Savaş politikalarına, S-400 füzelerine, tanklara, silahlara; yandaş şirketlere verilen usulsüz ihalelere harcadı! Yandaş şirket ve vakıflara yapılan ödemelere ne kadar harcadıklarını da her gün takip ediyoruz. Kendileri bin odalı sarayda yaşarken halkı ise kuru ekmeğe muhtaç ettiler! Askıda ekmek kampanyası açlık yoksulluğun Türkiye’nin yeni resmidir. Bir mermi kaç lira diye soran Cumhurbaşkanının yönettiği ülkede çocuk maması alınamaz hale geldi. İnsanlar pazara, manava gittiğinde ancak patates ve soğan alabiliyor. Çünkü başka bir şey alabilecek gücü ve imkânı kalmadı hiç kimsenin.

"Savaş evlere ve sofralara ateş düşürüyor, bütçeyi halka değil saraylara harcıyorlar"

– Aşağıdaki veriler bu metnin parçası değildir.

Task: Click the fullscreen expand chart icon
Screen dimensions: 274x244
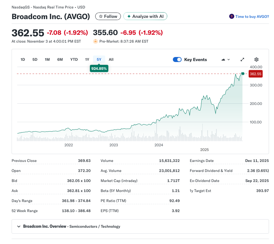Action: [242, 60]
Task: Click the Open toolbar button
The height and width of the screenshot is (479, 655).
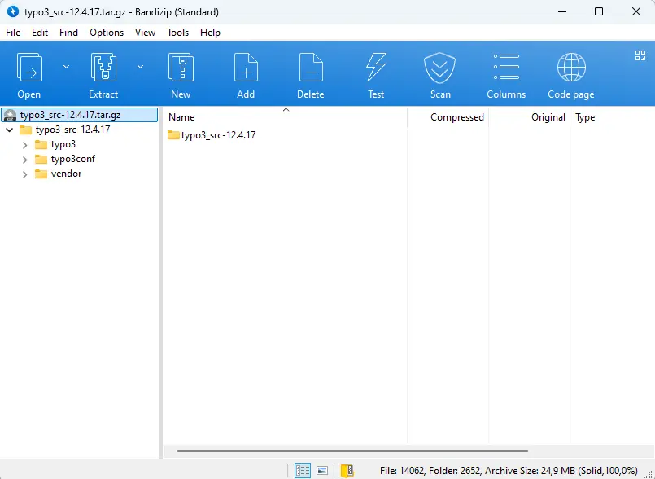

Peki, bu gerilim politikasından, bu savaşlardan halkın payına ne düşüyor? Savaşların yaşandığı bölgedeki halkın evlerine ateş düşüyor bizim de soframıza her gün ateş düşüyor. Halka gelince kaynak yok diyorlar. Halka yok dedikleri kaynakları ise yazlık, kışlık, uçan saraylara; israfa ve şatafata, kayyımların talan ve yolsuzluklarına harcadıklarını görüyoruz ve biliyoruz.